Lebih lanjut, Darisman menjelaskan bahwa data BPJS (2016) memperkirakan setiap 9 jam, seorang buruh kehilangan nyawanya. Tahun 2015, terjadi 2,375 meninggal dari 105,182 kecelakaan.
Agustin Wahyu Ernawati , ST. MSi dari Dirjen Pembinaan dan Pengawasan Ketenagakerjaan dan K3 Kementrian Ketenagakerjaan RI yang juga hadir sebagai pembicara menjelaskan bahwa Dewasa ini, program- program/sistem K3L (Keselamatan Kesehatan & Lingkungan Kerja) secara berlanjut ditingkatkan terus.
Di negara manapun diseluruh dunia, sekarang ini tengah dilakukan upaya untuk mengidentifikasi bahaya-bahaya yang berpotensi menimbulkan kecelakaan serta melakukan tindakan pencegahan supaya kecelakaan tidak terjadi. “Upaya yang dilakukan selalu harus bersinergi antar semua pemangku kepentingan. Pemerintah, Serikat Buruh dan Masyarakat serta dunia usaha,”lanjut Ernawati.
Menanggapi belum optimalkan fungsi pengawasan yang dilakukan oleh instansi pemerintahan, lebih lanjut Ernawati memberikan gambaran bahwa kekurangan tenaga pengawas memang masih menjadi faktor penting, tetapi hal ini seharusnya tidak boleh menjadi alasan sebab sistem manajemen K3 ujung tombaknya ada di tempat kerja. “Sistem Manajemen K3 (SMK3) itu ada di perusahaan, disana ada serikat buruh yang juga harus berperan. Mereka adalah ujung tombak. Untuk itu penting bagi serikat buruh selalu menjalin komunikasi dengan pemerintah untuk saling mendukung upaya pencegahan dan pengawasan,” lanjut Ernawati.
Berkaitan dengan kecelakaan kerja yang terjadi di berbagai sektor, Ernawati menjelaskan bahwa sekarang terjadi peningkatan jumlah kecelakaan kerja di sektor konstruksi. “Dari angka semula yang 31,9 % datanya terus bertambah dan sekarang jumlahnya mencapai 38%. Faktornya bermacam-macam, selain karena proyek infrastruktur sedang sangat marak, faktor cuaca dan kelalaian dari korporasi juga berpengaruh,” jelas Ernawati.

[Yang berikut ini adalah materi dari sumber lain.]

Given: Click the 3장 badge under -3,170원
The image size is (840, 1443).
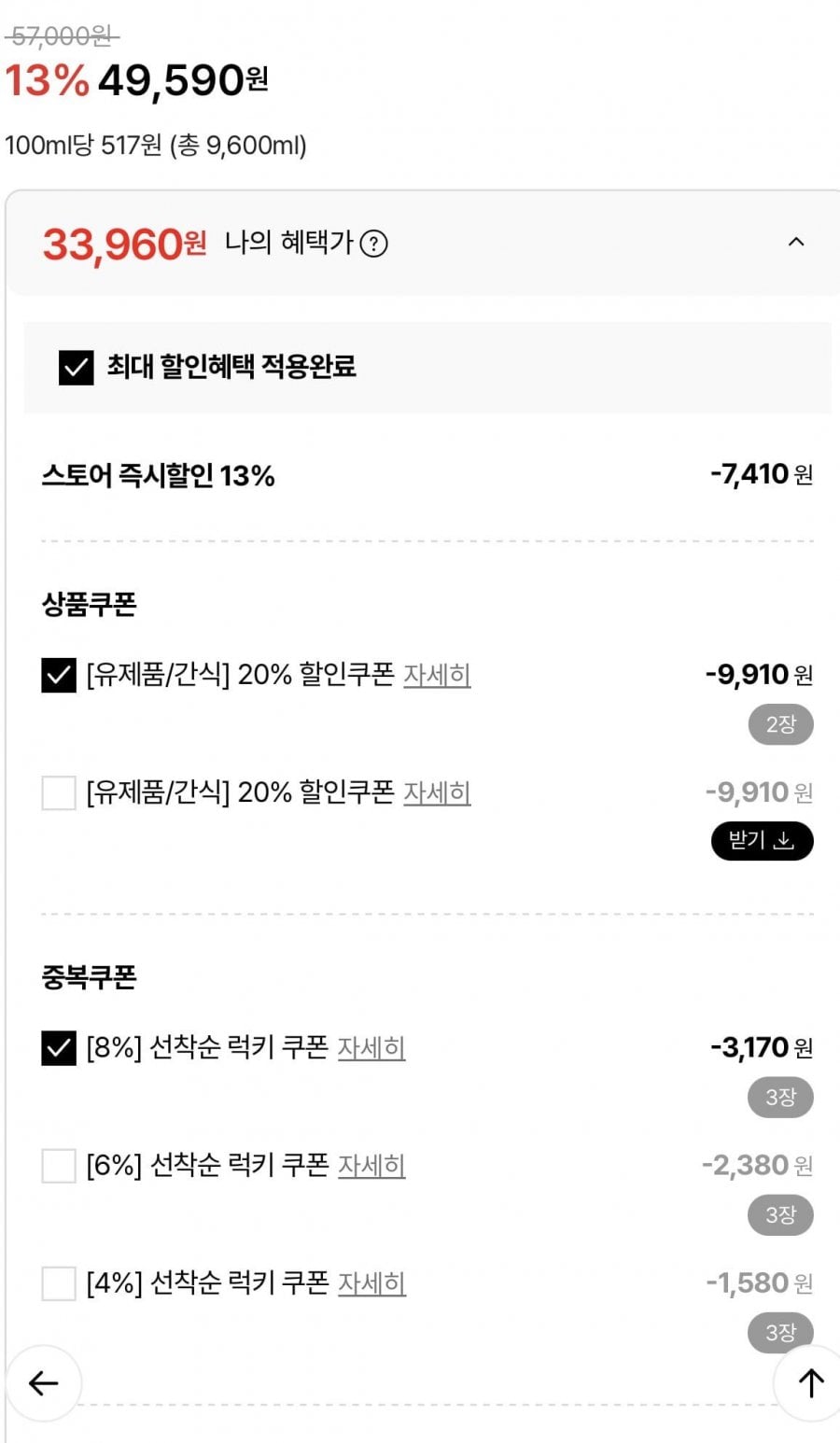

Menanggapi hal itu, Subono, Ketua Umum Federasi SERBUK Indonesia secara tegas menyatakan bahwa kondisi lain yang juga harus menjadi perhatian adalah perubahan mendasar pada regulasi. “Undang-undang K3 yang ada, yakni Undang-undang K3 nomor 1 tahun 1970 sudah berusia 47 tahun. Kami melihat, dari sisi regulasi sudah tidak mampu mengimbangi perubahan dunia industri yang pesat,” tegas Subono.